As Freeman had suspected, the grenade had worked like a catalyst, forcing Crowley to attack. If Kline had ever wondered whether or not to join forces with Crowley, Freeman’s grenade had surely made the decision for him. There he was, watching the action, hoping to find the key on Ray Freeman’s dead body and disarm the grenade.

“Harris?” Godfrey asked, likely having spotted me from a barracks window. “Harris, report.”

“Just a little shook up,” I said.

“Not your condition, you idiot,” Godfrey said. “What do you see?”

“I see some of them…Four of them, a hundred thirty yards out.” A tool in my visor measured the distance.

“There are three more a few yards to the east,” Ray Freeman interrupted.

“I don’t see…No, there they are. He’s right.” They wore sand-colored camouflage suits. Even after increasing the magnification in my visor, I did not know how Freeman had spotted them. There they were—Crowley and two other men standing around a table with a map and some kind of control console. Seeing the console explained a lot. Crowley hadn’t come with an army, he’d come with trackers—motiontracking robots that registered movement in a designated area and fired at that movement with incredible accuracy. Shaped like a barber pole, with radar equipment crammed into the ball at the top, one of these single-task devices cost almost nothing to build and could be used to fire anything from pistols to rockets.

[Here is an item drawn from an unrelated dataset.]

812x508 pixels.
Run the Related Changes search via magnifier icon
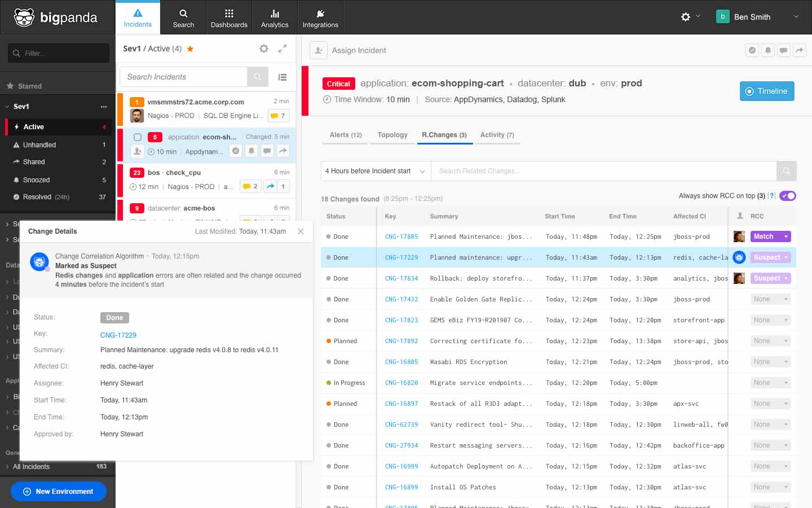(x=787, y=171)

“He’s got trackers,” I called out to Godfrey. “I can’t see them, but I can see the control console.”

“He has six trackers,” said Freeman. “Four guarding the front wall of the base, one on the west, and one on the east.”

“You’re sure about that count?” I asked.

“Crowley has twenty men watching the west wall of the base,” Freeman continued, “and ten to the east.”

“Where are you, Freeman?” Godfrey asked. “Are you near the armory?”

Freeman did not answer.

“What is your position?” Godfrey repeated. What he should have asked was how the hell Freeman had tapped into our communications. The interLink was supposedly secure from civilian interference.

Freeman did not care about Gobi Station, defending the Republic, or protecting its Marines. Wherever he had hidden himself, he did not plan to go down with a platoon of clones. He was, after all, a mercenary, not a soldier. As far as I could tell, the only things he cared about were staying alive and capturing Crowley.

“Dammit! Where are you, Freeman?” Godfrey demanded.

Freeman said nothing.

“Do you have a clean shot at them?” Godfrey asked.

Still no answer.

I started to shuffle along the wall to get a better look at Crowley’s position.

“Do not move, Harris,” Freeman said.

“I see movement out the main gate,” Rickman broke in.

Peering over the wall, I saw three Marines run toward a heap of rocks and dive behind it. They moved so quickly that I did not have a chance to scan their names. Two of the men took cover behind the massive front arch of the outpost and fired. They fired six quick shots, to which Crowley’s men responded with a token spray of automatic fire.